* **Passage**
# CSS - not showing a background-color f a div in firefox



## cowplopmorris (Jun 7, 2006)

Hi,
Please see http://www.derbyshirevillagemission.org/cavendish/ and http://www.derbyshirevillagemission.org/cavendish/stylesheet.css .

I am trying to make the 'footer' div have a background-color of #cccccc . If you view the page in IE, it works fine, but if you view it in firefox (and iceweasel and konqueror), the background just shows up as white.

I have the Firebug extension for firefox installed, and it shows that it is using the 'background-color:#cccccc' statement, but the effect does not show up on the page.

If I make the background-color of the 2 divs inside 'footer' ('footerleft' and 'footerright') #cccccc, the background color is shown on these, but this is not the effect I want.

Any ideas of how I can work around this.

Please ask me if you need any more info.

Thanks in advance.

Edit: the title of this thread should be "of a div" not "f a div".


----------



## jaymanson (Mar 18, 2007)

Hi

Change the footer properties in the CSS to:

.footer{
clear:both;
overflow: auto;
width:750px;
background-color:#cccccc;
font-size:small;
}

Should sort out the page for all browsers  .

Jay


----------



## cowplopmorris (Jun 7, 2006)

Brilliant. Thanks!


----------

* **Instructions to follow**
Answer these questions about the forum thread on the footer background color:
(a) Which background color should the 'footer' div have?
(b) What are the names of the two divs inside 'footer'?
(c) What overflow value does the reply's suggested CSS give the footer?
The data that comes next has no connection to the forum thread.

* **Collected data**
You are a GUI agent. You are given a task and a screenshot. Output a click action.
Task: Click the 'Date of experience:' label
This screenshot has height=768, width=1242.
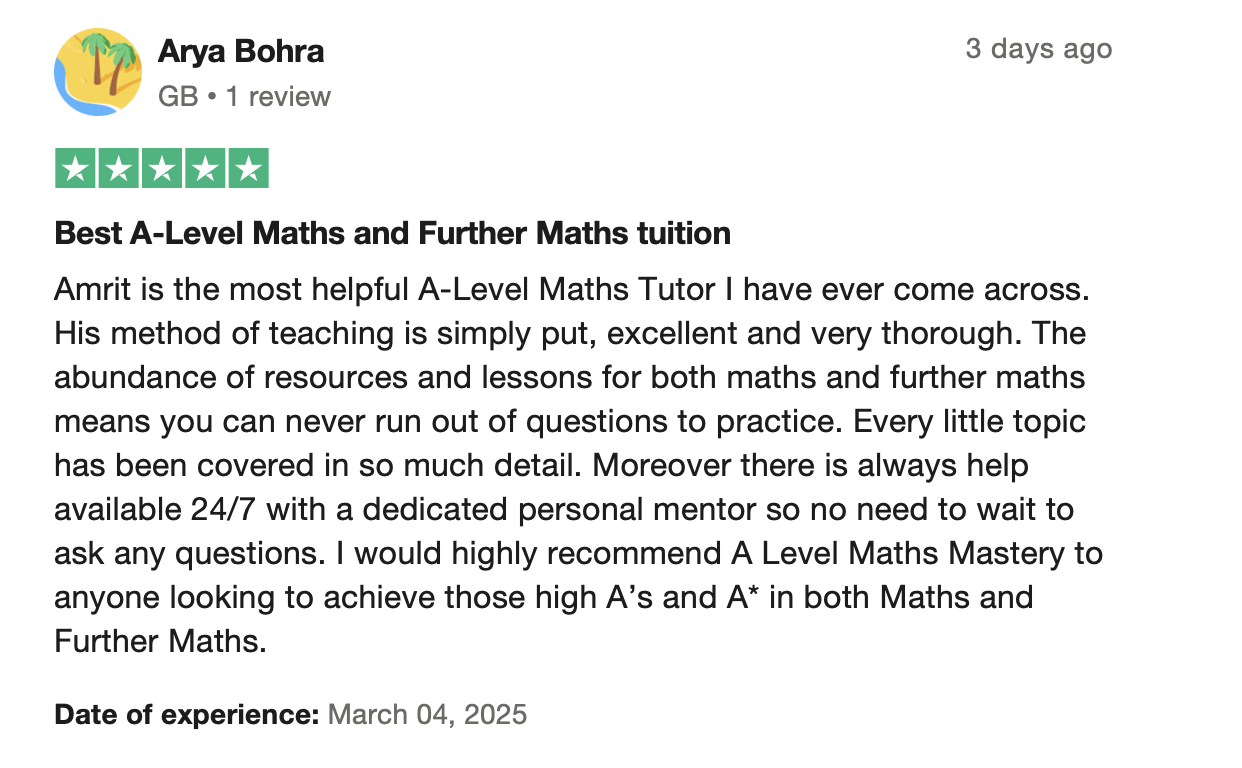187,715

* **Written answer**
(a) #cccccc
(b) 'footerleft' and 'footerright'
(c) auto